O ‘liberou geral’ dos candidatos

Roberto Fonseca

26 de setembro de 2012 | 16h25

Prenda-me se for capaz.

Digo isso pelo simples motivo de que você não será.

Desde o último dia 23, os candidatos (eu, por exemplo), membros de mesa receptora e fiscais de partido não podem ser detidos ou presos.

A não ser em flagrante delito.

A situação colocou-me aquela questão que tanto assombrou o filósofo Alexandre Pires: “O que é que eu vou fazer com essa tal liberdade”?

Que vantagens poderia tirar desse “free pass”?

1 – Dançar o gangnam style em plena Avenida Paulista.

2 – Ouvir funk sem fone de ouvido no ônibus lotado.

3 – Ler ’50 Tons de Cinza‘ em voz alta na frente de uma igreja.
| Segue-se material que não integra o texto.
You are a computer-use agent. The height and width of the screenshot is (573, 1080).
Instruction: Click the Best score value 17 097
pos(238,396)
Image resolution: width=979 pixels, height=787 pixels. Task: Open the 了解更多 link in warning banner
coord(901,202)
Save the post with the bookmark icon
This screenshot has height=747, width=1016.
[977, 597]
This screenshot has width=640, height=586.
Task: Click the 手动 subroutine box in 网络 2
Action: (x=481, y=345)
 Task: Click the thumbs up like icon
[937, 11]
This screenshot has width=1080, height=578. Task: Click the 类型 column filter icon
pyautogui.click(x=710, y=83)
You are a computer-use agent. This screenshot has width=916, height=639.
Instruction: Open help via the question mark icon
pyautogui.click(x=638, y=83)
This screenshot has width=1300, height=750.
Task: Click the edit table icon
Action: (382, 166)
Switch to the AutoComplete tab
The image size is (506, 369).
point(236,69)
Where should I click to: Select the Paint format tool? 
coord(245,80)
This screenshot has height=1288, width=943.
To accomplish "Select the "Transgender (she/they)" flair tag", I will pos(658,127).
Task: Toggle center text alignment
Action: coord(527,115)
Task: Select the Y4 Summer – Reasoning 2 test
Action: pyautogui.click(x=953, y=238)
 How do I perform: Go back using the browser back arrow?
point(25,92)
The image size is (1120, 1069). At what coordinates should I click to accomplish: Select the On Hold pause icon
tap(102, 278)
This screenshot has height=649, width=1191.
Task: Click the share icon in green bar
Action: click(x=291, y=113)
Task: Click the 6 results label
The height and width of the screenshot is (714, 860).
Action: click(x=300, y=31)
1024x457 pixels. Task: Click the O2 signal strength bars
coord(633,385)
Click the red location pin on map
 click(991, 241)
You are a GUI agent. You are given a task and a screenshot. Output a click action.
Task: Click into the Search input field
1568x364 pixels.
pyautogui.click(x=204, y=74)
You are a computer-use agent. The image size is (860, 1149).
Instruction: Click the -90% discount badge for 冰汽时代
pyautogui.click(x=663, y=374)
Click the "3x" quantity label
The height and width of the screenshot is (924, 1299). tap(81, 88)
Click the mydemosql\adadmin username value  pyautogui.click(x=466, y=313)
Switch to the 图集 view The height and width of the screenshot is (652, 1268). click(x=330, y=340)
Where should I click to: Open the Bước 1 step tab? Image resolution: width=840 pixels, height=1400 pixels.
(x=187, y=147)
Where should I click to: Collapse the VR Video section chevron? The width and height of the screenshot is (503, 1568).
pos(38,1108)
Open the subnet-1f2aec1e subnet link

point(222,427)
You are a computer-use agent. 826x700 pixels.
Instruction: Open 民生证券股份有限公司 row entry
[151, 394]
4 – Convidar o ursinho Ted e o Protógenes para tomar um chope e sair sem pagar a conta.

5 – Surfar na esteira de bagagens de um aeroporto.

6 – Restaurar um quadro do MASP usando técnicas similares àquelas empregadas pela restauradora espanhola (dona Cecília).

7 – Publicar em um jornal de grande circulação o final da novela Avenida Brasil.

8 – Terminar qualquer frase com a expressão “imagine na Copa” durante 24 horas. ­

9 – Usar o penteado do Neymar.

10 – Pegar a lista de proibições do Kassab e botar pra quebrar.

Pois é, fiquei matutando aqui e não me ocorreu nenhuma extravagância digna de nota.

Ao menos nada que eu já não tenha feito, mesmo sem essa prerrogativa (he he he).

O que aconteceu com meu senso de aventura?

Teria eu, político em fase de aprendizado, já me transmutado em um “ser coxinha”?